WASHINGTON – The U.S. House of Representatives, including West Virginia’s entire congressional delegation, on Jan. 13 approved a measure that would effectively kill the Environmental Protection Agency’s new “Waters of the United States” rule.
The House voted 253-166, passing a resolution of disapproval to nullify the rule, which extends the federal agency’s authority to all bodies of water, no matter the size or frequency. Only one Republican – U.S. Rep. Chris Smith of New Jersey – voted against the measure.
The rule was published in the Federal Register June 29. The EPA and the U.S. Army Corps of Engineers began enforcement Aug. 28. However, a federal appellate court in October issued a decision that stops the EPA and Corps from enforcing the rule.
West Virginia’s Congressmen, Evan Jenkins, David McKinley and Alex Mooney, voted in favor of the resolution, which already has passed the Senate.

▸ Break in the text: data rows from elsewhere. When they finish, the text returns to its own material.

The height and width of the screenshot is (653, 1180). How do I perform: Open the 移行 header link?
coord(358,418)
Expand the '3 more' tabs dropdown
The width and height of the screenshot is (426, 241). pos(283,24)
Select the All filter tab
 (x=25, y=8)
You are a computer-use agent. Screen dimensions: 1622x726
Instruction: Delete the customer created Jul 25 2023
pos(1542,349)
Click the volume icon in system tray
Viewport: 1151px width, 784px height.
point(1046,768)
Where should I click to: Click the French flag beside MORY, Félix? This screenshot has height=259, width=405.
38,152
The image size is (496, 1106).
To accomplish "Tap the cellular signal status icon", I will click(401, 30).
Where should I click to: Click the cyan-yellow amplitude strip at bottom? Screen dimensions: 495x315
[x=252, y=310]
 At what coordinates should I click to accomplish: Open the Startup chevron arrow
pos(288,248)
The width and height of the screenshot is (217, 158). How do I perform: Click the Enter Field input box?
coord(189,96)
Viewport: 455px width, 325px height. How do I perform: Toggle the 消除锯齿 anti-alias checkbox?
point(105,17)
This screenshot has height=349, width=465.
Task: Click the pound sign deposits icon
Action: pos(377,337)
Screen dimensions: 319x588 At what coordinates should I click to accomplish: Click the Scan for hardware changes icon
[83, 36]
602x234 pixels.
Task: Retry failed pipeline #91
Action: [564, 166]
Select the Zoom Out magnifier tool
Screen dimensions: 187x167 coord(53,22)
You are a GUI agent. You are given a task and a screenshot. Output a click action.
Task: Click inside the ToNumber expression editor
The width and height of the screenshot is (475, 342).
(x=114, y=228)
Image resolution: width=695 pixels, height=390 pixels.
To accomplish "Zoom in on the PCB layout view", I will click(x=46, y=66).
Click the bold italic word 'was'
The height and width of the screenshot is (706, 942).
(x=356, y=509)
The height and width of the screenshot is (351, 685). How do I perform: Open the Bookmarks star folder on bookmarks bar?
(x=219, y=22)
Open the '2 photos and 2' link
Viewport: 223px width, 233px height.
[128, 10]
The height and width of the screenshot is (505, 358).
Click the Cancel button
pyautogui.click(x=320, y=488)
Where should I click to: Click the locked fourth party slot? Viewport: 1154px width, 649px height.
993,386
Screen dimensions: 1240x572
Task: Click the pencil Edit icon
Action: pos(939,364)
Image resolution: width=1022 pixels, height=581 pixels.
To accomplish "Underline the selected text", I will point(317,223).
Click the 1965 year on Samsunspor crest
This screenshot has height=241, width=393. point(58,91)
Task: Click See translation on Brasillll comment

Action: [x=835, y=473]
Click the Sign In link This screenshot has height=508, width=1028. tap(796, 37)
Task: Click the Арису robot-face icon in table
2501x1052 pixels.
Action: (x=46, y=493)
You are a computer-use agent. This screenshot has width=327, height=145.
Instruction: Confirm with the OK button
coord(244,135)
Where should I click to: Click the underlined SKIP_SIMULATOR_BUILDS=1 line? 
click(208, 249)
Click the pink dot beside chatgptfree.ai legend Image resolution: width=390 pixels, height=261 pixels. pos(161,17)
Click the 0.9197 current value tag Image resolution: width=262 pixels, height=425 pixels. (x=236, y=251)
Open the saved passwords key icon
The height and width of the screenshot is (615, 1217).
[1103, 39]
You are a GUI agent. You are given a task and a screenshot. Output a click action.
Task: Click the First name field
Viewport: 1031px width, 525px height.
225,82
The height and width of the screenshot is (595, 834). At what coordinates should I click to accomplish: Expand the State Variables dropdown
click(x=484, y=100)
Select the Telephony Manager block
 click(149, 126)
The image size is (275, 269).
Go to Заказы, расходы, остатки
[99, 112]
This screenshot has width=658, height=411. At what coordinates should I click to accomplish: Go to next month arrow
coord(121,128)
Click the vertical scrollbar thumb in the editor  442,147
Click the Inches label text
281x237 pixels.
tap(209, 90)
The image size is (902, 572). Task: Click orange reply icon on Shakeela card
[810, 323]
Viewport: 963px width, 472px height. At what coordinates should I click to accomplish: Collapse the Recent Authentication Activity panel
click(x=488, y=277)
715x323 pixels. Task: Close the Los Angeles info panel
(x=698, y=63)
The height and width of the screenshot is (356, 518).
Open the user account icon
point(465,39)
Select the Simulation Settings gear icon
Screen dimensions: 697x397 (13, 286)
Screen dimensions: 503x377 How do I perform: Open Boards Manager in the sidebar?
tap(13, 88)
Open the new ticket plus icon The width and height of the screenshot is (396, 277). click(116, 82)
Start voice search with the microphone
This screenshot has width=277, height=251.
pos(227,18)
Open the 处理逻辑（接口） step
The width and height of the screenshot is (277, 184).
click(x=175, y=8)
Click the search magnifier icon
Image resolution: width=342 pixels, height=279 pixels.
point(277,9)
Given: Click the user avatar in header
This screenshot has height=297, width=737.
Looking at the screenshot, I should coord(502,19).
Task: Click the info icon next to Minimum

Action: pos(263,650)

All three are Republicans.
“This is an unprecedented and unacceptable expansion of power,” McKinley said of the rule. “We should not give EPA bureaucrats license to harass and penalize farmers and other property owners.”
He continued, “The rule represents a troubling intrusion into the lives of ordinary citizens just trying to earn a living.”
McKinley pointed to a Wyoming farmer who was fined $37,500 per day for building a pond on his property to provide water for his horses, despite having obtained permits from the state.
“This is a power grab, pure and simple,” he said.
On Oct. 9, the U.S. Court of Appeals for the Sixth Circuit issued its ruling blocking the EPA and Corps from implementing the WOTUS rule nationwide.
Two out of three Sixth Circuit judges sided with the petitioners – Ohio, Michigan, Tennessee, Oklahoma, Texas, Louisiana, Mississippi, Georgia, West Virginia, Alabama, Florida, Indiana, Kansas, Kentucky, South Carolina, Utah, Wisconsin and the North Carolina Department of Environment and Natural Resources – saying they demonstrated “a substantial possibility of success on the merits of their claims.”
West Virginia Attorney General Patrick Morrisey led the charge.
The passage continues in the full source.